Vishal — ICICI Securities — Analyst
Okay, understood. Thanks. Just last question I had regarding PE/RE business, just wanted to understand our free earning AUM has increased quite a lot quarter-on-quarter without — and despite not new fund launches. So, wanted to understand that and also, our yields have increased. So just wanted to understand that as well. Why has that happened and how should we think about it going-forward? And lastly, employee expenses have also increased in PE/RE business. So just wanted to understand this also?
Shalibhadra Shah — Chief Financial Officer
Yes. So on the PE/RE business on the private-equity side, we had actually the closing of our fourth equity growth funds. We closed the fund at INR4,500 crores of commitments that closing has happened in quarter three of this. And that is why you’ll see a slightly bump-up of the revenues, because the final closing that happened would have impact of higher revenues of one year of fees, which would be taken from all the investors who came in the last close to make them at parity with the other investors. So that is the reason you’ll see higher revenues, which would — on account of the final closing.
And also we added the Gift City entity, which we had created few months back and that was approved by RBI and made our wholly-owned subsidiary in quarter three of this financial year. So by virtue of that, the revenues from that Gift City entity also came in, which were a lot of the earlier close in this current quarter. So overall people cost provisioning has happened because of the added revenues as well. So from this quarter perspective, it would look higher because it has impact of the earlier quarter revenues also coming in the current quarter and associated people cost thereof, so that is the reason. Overall, however, in the business, the people cost to revenue ratios will be almost same as what in the last financial year.
Vishal — ICICI Securities — Analyst
Okay, understood. Thank you so much.
Operator
Thank you. Next question is from the line of Kajal Gandhi from ICICI Direct. Please go-ahead.
Kajal Gandhi — ICICI Direct — Analyst
Hello, thank you for the opportunity, sir. Sir, two, three questions. One is on, everyone in the street is seeing decline in active clients. So how are we seeing that? We haven’t seen too much, because from September-October to now it is marginally stable. So what are we looking there? Secondly, I wanted to ask, there are certain brokers who have mentioned the Tier 2, 3, 4, like those levels also the clients are giving equally good revenues than newly-acquired clients. So, what is your take there?

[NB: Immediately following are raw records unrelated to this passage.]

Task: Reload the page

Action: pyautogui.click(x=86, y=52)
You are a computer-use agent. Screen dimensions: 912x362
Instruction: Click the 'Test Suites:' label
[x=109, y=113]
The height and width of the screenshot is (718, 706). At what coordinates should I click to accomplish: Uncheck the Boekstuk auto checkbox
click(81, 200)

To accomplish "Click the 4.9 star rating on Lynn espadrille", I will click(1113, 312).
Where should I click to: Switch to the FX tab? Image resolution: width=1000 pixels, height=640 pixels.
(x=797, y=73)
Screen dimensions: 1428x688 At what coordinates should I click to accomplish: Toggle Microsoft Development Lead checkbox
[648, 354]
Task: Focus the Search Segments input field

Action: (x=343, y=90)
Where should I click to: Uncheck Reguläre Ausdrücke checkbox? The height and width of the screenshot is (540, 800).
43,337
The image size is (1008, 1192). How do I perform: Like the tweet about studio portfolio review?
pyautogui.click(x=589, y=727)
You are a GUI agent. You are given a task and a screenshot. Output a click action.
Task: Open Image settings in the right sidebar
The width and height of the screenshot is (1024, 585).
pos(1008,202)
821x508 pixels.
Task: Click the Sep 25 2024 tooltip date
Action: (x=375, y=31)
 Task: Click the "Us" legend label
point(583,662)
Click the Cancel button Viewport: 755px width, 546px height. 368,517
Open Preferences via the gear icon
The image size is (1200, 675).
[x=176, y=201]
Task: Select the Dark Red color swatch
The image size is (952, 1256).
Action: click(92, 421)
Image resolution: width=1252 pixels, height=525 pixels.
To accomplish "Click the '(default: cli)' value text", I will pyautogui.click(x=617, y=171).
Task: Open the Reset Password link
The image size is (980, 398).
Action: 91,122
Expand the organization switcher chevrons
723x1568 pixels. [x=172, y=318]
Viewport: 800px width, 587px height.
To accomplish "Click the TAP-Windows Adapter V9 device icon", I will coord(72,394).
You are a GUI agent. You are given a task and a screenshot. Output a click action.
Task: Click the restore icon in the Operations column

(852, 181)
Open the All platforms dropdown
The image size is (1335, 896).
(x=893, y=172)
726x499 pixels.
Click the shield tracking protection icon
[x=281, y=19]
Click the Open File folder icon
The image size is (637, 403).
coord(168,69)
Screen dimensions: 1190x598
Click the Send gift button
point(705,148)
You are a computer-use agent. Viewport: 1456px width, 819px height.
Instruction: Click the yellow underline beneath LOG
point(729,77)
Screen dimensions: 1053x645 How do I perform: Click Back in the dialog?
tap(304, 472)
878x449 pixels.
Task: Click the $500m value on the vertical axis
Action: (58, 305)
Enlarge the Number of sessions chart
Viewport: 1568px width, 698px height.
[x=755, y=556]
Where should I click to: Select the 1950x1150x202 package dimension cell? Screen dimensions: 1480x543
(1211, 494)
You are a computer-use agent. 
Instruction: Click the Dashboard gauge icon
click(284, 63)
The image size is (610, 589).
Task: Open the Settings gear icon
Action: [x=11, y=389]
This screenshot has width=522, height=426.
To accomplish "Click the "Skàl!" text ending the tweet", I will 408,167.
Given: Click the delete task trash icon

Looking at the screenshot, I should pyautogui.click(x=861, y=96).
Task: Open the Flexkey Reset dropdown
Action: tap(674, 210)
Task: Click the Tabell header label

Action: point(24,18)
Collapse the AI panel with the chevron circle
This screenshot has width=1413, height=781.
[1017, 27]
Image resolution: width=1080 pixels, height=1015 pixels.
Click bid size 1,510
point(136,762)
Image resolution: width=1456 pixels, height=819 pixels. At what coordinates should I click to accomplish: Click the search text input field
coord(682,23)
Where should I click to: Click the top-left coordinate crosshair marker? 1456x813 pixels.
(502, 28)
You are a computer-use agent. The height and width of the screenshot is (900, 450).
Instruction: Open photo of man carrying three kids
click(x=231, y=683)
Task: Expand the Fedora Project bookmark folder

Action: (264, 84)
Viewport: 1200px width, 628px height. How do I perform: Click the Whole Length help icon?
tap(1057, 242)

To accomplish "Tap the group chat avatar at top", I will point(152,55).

Navin Agarwal — Managing Director & Chief Executive Officer
Okay, so regarding the — regarding the first question regarding the active client. Mainly it is because we have been adding clients based on quality parameters with margins. So, the entry point has been very clearly aligned with the quality which we want to get-in. So to that extent, the attrition in the client is comparatively lesser. And that is how we have been able to ensure the active client base, even in the last quarter.
Coming to the Tier 2, Tier 3 cities, surely we are also getting clients from Tier 2, Tier 3 cities as in the overall scheme of things. But at the same time, I think for us, we have got a good distribution network across all franchisees and branches. So, the mix might be much more towards the Tier 1 and the metros to that extent, but acquisition is happening on Tier 2, Tier 3 as well.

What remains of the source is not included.